After taking a trip around the world four years ago, the Heymans said there’s nothing major left on their bucket list. Richard wrote a guest column nearly every week for The Chronicle during that four-month excursion.
They also made a memorable trip to Australia, where Richard climbed the legendary Gloucester Tree, which stands 190 feet tall.
“That was one tall tree,” Heyman said. “I don’t know how I got talked into that.”
Barbara said the trip Down Under was something she’ll always cherish.
“We saw Charles and Diana in Adelaide, and when we took a bus tour in Southwest Australia, our Coach Captain, as they called him, was from a town I lived right next to in England.”
“Richard has been to about 52 countries, and I’ve been to about 45,” said Barbara, who will also celebrate a double-digit birthday when she turns 88 in February. “And we’ve both been to all 50 states; I was at 49 in 1968 when I had been here for eight years. The last one was Arkansas.
“I’m just so thankful that we have our memories and our minds are still good.”
Richard said he has always stayed active, and plans to keep it that way.
“I just want to stay active as long as I can,” he said. “I had to give up golf this past year, it was too difficult on my legs. Even when you take a cart, you still have to do a fair amount of walking.
“We go places and do things. I have an electric wheelchair and I terrorize the natives sometimes with that. We try to stay active. We go out to eat, we have friends over. We’ve stayed close with Dr. Singer – he was my flight surgeon in Vietnam and we’ve remained good friends. We go to the local coffee shop just about every other day. It seems like the same old life, it just takes a little longer to do things.”
Heyman fondly recalled his first meeting with Dr. Kenneth Singer, who has made a name for himself with his revolutionary work with knee-replacement surgery as an orthopedic surgeon at the Slocum Center in Eugene.
“Ken Singer came to my outfit in Thailand while we were flying during Vietnam,” Heyman said. “He was a captain, but had only been in the Air Force for six weeks. He reported in and said he had been attached to my squadron. I said, ‘Fine, I want you to do something for me. I have this fellow who has a fear of flying combat and he always has something wrong with his airplane and doesn’t make the mission.
“I’d like you to take him to Wiesbaden and put him in a rubber room and get him psychonalyzed, and see what’s wrong with him.”

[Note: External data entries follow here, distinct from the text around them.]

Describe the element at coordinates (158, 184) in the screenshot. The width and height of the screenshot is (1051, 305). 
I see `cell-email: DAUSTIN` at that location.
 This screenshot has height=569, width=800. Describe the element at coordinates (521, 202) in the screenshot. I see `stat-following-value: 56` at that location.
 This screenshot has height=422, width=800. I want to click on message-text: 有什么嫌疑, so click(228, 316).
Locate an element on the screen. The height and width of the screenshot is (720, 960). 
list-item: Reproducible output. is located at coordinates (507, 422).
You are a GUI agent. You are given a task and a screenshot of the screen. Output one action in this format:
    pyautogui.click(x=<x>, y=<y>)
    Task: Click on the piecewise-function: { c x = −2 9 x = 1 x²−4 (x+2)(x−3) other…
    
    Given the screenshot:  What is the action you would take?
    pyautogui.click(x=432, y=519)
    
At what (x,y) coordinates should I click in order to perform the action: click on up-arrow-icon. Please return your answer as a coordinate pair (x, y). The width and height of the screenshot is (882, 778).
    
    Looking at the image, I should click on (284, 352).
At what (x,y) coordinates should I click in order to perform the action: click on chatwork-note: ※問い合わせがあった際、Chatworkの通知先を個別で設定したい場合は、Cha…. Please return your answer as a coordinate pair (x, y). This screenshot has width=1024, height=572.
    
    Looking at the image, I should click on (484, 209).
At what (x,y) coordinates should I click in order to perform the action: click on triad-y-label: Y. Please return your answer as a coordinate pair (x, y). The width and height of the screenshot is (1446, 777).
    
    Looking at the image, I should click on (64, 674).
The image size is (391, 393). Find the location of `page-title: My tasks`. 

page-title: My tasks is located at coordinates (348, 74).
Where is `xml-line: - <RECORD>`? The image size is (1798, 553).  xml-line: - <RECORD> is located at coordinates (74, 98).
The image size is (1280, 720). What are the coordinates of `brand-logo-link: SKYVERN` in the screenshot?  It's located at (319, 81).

Heyman didn’t get the kind of answer he was anticipating.
“He comes back and walks in and slams the desk. Now, a captain doesn’t come into a Lieutenant Colonel’s office and slam the desk. So I said, ‘What’s the matter?’
“You sent me over there to find out if this guy has a fear of flying and he won’t complete a mission,” Singer said. “Well, I took him over there and told them he had a fear of flying. They took him in a back room and did a bunch of psychoanalyzing and all of this.
“They came back and told me there’s nothing wrong with him, but you guys are nuts. He doesn’t want to kill himself. You don’t mind going out there and getting shot at, but he does.”